Tidak ada sisi Danau Toba yang tidak indah, semuanya indah, Danau terbesar di Asia Tenggara ini dikelilingi delapan kabupaten di Sumatera Utara.
Masyarakat yang berada di kecamatan itu tidak tinggal diam, peduli dengan kemajuan pantai yang indah itu. Dimulai dari yang kecil, melakukan pembersihan pada lokasi pantai agar pantai yang indah itu semakin indah dipandang mata.
”Kecil memang, tetapi artinya besar sebab sampah-sampah yang berserakan di sekitar tepi pantai membuat pemandangan tidak enak dan tidak sejalan dengan indahnya pantai Pasifik itu,” kata Mangatur Manurung (43) penduduk desa itu.
Ia mengatakan sejak dahulu sebutan Pantai Pasifik sudah melekat untuk daerah itu, ”Sebelum kakek saya lahir pun, tepian ini sudah disebut Pantai Pasifik. Saya tidak tahu siapa yang memulainya tetapi sampai kini kami menyebutnya Pantai Pasifik,” katanya ketika bersama penulis di pantai Pasifik Lumban Manurung Porsea.
Sempurna sebagai daerah tujuan wisata, lokasinya di balik kota Porsea, terhindar dari kebisingan suara kendaraan yang melintas di jalur lintas Sumatera di Porsea. Hanya terdengar suara burung pipit pada hamparan sawah di sepanjang jalan menuju pantai.
Sepintas saat menelusuri jalan di antara area persawahan dan aliran sungai sepertinya mustahil ada danau di desa Patane Empat Lumban Manurung di kecamatan Porsea yang berjarak sekitar 3 kilometer dari kota Porsea, tepatnya di persimpangan jembatan sungai Asahan Porsea.
Biasanya di sekitar tepi danau Toba itu sering dilakukan upacara adat yang sekaligus dikaitkan dengan pemilihan para dewan kampung yang disebut horja. Memang cukup indah, bagi yang telah melihat indahnya Danau St. Monia di Amerika, pasti berdecak kagum, ”Bah! Sama dengan danau di Amerika itu”.
Pantai Pasifik Porsea memang banyak dikunjungi orang, terutama bagi mereka yang hobbi memancing, karena lokasinya sangat tepat menyalurkan hobi memancing ikan. Disamping itu juga bagi mereka yang ingin melepaskan kepenakan sangat tepat karena hamparan sawah dan danau yang biru memberikan kesejukan tersendiri bagi yang menatapnya.
“Dari dahulu tepian danau ini sudah ada dan sangat indah, tetapi masih sangat sunyi, tidak ada orang yang datang berkunjung,” kata Berlin Manurung (65) penduduk desa itu.
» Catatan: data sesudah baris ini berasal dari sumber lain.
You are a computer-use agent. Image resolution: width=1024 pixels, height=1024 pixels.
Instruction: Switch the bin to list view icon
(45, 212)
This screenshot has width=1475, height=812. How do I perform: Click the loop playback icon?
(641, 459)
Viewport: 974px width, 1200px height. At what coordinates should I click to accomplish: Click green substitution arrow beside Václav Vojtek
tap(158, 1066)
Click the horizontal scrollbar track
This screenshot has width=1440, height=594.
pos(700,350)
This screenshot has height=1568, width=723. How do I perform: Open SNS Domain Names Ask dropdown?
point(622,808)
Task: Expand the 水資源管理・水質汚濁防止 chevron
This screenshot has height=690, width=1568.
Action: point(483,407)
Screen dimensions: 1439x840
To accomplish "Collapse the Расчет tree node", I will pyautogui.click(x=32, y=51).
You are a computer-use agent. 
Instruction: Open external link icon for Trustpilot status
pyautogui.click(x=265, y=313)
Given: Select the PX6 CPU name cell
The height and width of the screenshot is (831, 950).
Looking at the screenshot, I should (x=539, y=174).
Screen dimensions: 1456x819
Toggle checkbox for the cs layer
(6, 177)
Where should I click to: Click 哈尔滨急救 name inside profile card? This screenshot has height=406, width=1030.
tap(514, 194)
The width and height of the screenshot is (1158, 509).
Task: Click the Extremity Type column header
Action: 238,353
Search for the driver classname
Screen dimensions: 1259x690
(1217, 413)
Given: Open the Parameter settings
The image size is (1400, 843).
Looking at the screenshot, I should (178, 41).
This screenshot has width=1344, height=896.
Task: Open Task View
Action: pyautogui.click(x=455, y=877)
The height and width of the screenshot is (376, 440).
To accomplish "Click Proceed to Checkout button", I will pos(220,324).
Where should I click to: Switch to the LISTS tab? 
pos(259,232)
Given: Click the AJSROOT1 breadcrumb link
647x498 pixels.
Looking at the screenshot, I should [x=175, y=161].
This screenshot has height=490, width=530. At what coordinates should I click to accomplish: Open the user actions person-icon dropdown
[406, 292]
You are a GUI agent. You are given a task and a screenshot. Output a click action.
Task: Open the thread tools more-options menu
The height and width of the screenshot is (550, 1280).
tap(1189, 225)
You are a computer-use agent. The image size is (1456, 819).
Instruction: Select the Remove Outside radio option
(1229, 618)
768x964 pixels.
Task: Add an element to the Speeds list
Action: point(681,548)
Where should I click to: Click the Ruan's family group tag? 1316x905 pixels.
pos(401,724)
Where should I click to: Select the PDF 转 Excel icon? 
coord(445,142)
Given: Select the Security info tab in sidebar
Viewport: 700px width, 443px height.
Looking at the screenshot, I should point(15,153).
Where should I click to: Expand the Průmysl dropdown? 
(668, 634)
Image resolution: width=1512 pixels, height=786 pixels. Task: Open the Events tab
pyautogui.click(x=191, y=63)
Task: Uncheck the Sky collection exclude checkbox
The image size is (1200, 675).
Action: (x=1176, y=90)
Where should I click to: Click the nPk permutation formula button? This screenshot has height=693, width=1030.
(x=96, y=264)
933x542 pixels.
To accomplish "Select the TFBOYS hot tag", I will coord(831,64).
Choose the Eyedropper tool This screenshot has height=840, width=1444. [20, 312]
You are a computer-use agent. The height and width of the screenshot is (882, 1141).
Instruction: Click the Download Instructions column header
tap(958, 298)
Katanya dahulu yang ada hanyalah pasir putih. Dia bersekolah di desa itu dan hidupnya dari hasil danau itu, ”Ayah saya seorang nelayan ikan di Danau Toba,” ujarnya.
Berlin Manurung bangga desa tempatnya dilahirkan dan dibesarkan dijadikan objek wisata dan menjadi satu brand untuk kota Porsea. Bisa saja menjadi brand Porsea sebab dari pantai Pasifik itu menjadi alternatif untuk berlibur dengan konsep penyatuan olahraga dan wisata menjadi ciri khas pantai itu.
Memang untuk mengelola pantai Pasifik itu menjadi tujuan wisata tidak bisa dilakukan instan, butuh waktu tetapi setidaknya harus segera dimulai dari sarana yang dibutuhkan seperti jalan ke lokasi, adanya beberapa sepeda air, kapal motor sebagai sarana bagi para wisatawan yang datang, keamanan, kenyamanan menikmati pemandangan danau yang indah betah berlama-mala dan merasakan keteduhan, kenyamanan di Desa Lumban Manurung.
Meskipun indah tetapi kini masih sepi, idealnya tidak demikian, pemerintahan kabupaten Toba Samosir harus peduli dan menjadikannya sebagai daerah tujuan wisata. Sayangkan! Pantai seindah itu tidak dimaksimalkan.